9. A hot toddy made with Woodford Reserve bourbon, lemon, honey and cloves KICKS ASS. That's how I rang in 2008.

8. Rob says this might be the funniest line of the year, and I might have to agree with him (from The Onion's hilarious Our Dumb World Atlas):

MALAWI: Come For The Food Shortages, Stay Because You've Died.

7. While it's a very funny show, "The Larry Sanders Show" is no "Honeymooners". I watched episodes of both shows on New Years Day, and let's just say that Garry Shandling's Other Show, while funny, hasn't aged all that well. Plus, the washed-out DVD transfer (from 2002) makes it look even older than it actually is.

6. For some reason, I can't learn the lyrics to most late 60s/early 70s classic rock songs that grew up listening to as a kid. If I didn't know the words then, I don't know them now. Even if I look them up online, they just don't stick. I guess if you've heard "Brown Sugar" 500 times without knowing what the hell Mick Jagger is saying, you can't expect to figure it out after reading the lyric sheet once.

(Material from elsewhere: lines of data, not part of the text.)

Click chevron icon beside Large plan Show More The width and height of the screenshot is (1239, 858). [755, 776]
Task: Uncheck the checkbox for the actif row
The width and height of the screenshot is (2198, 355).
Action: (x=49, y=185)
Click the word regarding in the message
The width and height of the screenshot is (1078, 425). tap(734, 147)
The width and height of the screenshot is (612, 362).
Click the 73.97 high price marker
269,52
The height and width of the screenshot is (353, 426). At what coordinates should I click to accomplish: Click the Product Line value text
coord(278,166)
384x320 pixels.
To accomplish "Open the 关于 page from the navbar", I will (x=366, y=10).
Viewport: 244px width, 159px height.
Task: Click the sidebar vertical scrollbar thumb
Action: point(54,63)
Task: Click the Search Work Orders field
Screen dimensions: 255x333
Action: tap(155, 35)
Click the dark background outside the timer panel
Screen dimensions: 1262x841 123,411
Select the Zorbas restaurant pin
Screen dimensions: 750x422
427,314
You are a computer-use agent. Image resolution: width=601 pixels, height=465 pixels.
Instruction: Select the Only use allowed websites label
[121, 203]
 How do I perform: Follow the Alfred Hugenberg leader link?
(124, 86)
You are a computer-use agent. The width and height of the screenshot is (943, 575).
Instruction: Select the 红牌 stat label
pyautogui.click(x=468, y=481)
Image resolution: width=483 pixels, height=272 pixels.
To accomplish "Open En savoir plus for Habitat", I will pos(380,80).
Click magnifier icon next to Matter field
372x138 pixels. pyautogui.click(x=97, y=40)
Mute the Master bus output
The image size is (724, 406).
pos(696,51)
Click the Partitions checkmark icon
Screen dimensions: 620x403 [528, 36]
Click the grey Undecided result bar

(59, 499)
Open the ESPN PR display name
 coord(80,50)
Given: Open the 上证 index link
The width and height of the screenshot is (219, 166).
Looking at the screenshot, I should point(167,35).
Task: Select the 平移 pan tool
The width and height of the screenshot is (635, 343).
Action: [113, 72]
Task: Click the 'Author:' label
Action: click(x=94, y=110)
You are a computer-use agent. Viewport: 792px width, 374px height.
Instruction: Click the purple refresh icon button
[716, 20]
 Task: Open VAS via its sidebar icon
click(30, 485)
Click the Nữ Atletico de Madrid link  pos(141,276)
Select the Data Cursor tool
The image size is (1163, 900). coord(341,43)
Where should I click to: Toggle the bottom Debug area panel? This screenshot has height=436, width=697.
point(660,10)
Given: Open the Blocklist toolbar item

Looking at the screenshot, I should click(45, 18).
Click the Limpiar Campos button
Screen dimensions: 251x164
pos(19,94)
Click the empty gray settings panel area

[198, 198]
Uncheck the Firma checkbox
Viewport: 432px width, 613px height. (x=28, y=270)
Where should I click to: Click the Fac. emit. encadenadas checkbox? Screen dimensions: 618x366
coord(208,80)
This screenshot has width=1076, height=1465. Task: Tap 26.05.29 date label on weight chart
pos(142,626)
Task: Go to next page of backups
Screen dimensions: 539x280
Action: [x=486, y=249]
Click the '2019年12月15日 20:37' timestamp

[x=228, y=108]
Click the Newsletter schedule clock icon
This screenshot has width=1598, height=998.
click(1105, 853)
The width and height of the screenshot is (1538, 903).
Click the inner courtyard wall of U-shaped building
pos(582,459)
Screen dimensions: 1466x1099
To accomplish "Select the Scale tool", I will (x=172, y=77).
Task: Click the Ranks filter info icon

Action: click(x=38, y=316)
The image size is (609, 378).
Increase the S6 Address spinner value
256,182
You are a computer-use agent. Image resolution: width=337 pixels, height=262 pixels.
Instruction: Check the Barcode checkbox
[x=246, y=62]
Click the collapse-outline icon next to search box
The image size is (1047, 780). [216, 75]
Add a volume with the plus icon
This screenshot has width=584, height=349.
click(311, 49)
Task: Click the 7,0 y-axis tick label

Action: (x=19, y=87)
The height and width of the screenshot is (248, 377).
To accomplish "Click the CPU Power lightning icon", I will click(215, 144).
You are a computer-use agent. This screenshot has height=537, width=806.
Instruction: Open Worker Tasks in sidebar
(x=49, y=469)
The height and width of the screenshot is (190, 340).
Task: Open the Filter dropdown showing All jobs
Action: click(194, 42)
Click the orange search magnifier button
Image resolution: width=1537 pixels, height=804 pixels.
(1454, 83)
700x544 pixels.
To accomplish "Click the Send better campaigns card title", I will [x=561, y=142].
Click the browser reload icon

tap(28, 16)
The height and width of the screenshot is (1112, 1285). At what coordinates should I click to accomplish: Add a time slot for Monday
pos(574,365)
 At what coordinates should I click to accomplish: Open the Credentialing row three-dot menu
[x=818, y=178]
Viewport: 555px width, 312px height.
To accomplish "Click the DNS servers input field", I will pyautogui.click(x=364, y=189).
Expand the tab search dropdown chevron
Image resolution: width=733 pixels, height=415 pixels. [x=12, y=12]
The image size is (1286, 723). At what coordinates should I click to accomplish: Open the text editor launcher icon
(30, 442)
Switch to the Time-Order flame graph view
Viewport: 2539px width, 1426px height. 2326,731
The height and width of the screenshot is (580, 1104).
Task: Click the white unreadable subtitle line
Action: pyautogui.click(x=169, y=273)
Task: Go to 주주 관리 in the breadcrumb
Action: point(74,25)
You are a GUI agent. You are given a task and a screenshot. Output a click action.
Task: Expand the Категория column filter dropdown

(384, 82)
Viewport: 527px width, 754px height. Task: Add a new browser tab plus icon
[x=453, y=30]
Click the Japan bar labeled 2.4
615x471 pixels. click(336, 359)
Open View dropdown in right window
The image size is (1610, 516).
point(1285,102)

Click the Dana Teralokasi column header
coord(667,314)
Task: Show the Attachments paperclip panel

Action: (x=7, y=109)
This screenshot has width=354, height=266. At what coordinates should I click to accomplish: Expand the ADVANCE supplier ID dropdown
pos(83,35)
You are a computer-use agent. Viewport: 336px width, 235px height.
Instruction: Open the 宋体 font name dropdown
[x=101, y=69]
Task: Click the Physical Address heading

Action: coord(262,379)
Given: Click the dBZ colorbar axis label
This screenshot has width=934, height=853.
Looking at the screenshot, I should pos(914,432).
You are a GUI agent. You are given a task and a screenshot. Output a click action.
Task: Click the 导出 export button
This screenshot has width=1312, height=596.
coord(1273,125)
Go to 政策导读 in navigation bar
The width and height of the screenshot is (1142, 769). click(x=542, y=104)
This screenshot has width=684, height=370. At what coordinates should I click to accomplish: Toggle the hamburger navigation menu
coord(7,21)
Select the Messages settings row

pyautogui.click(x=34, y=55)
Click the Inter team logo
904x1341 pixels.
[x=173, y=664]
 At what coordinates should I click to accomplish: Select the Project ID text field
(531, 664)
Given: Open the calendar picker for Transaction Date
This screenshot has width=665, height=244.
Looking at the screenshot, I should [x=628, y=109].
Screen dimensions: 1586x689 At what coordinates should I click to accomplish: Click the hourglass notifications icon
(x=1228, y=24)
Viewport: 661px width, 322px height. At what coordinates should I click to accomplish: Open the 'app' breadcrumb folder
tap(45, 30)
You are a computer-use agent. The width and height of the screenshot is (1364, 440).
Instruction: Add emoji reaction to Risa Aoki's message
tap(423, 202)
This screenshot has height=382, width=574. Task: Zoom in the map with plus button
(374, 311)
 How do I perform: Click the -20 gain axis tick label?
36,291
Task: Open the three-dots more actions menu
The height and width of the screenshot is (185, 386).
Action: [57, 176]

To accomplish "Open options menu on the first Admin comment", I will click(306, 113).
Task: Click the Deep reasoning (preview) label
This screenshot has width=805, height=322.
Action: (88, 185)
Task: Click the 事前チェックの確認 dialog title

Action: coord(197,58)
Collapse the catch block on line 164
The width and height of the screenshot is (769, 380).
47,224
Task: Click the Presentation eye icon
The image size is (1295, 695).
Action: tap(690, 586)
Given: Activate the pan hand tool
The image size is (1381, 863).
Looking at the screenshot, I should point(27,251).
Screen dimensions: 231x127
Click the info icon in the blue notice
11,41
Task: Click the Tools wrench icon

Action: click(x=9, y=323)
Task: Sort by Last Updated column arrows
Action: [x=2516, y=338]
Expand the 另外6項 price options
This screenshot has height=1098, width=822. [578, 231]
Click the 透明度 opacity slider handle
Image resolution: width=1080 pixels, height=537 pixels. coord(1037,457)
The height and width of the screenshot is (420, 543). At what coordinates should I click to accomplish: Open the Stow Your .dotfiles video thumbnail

5. I'm surprisingly good at "Dance Dance Revolution". No, really. Especially when songs like a-ha's "Take On Me" and Chic's "Le Freak" come on, I'm unstoppable.

4. Screw the New Jersey Devils for putting such a beautiful hockey arena in Newark. Additionally, screw the PATH train for being so useless: it took two trains and 45 minutes to get from New York to Newark. After unleashing a litany of expletives during this frustrating detour (which I could blame on my drunkness, or the fact that I had just contracted an upper respiratory infection), I later realized that I would make a lousy competitor on "The Amazing Race".

3. The typical NFL game blows, especially when compared to any Madden NFL '08 game. Seriously, the PS2 version is fantastic, and can only imagine what the "next gen" ones are like. In fact, it's so realistic, Giants QB Elisha threw 3 INTs before finally settling down and throwing two TDs before getting injured, in a poorly played 14-6 win over the Redskins. Eerie.

2. I respect the guy for keeping at it, but Dick Clark needs to retire. It's just sad to hear him struggle through a simple sentence, and this time around he actually said "HAPPY DEW YEAR". I also officially think the "rockin' eve" concept is officially dead when all you have is Fergie, Carrie Underwood, Miley Cyrus and the Jonas Brothers, whoever the hell they are.

1. Not a new revelation, but Ginger Man is the best beer bar in NYC. I already suspected this, but I had to visit a second time to make sure. Blue Point Oatmeal Stout from the cask was fantastic.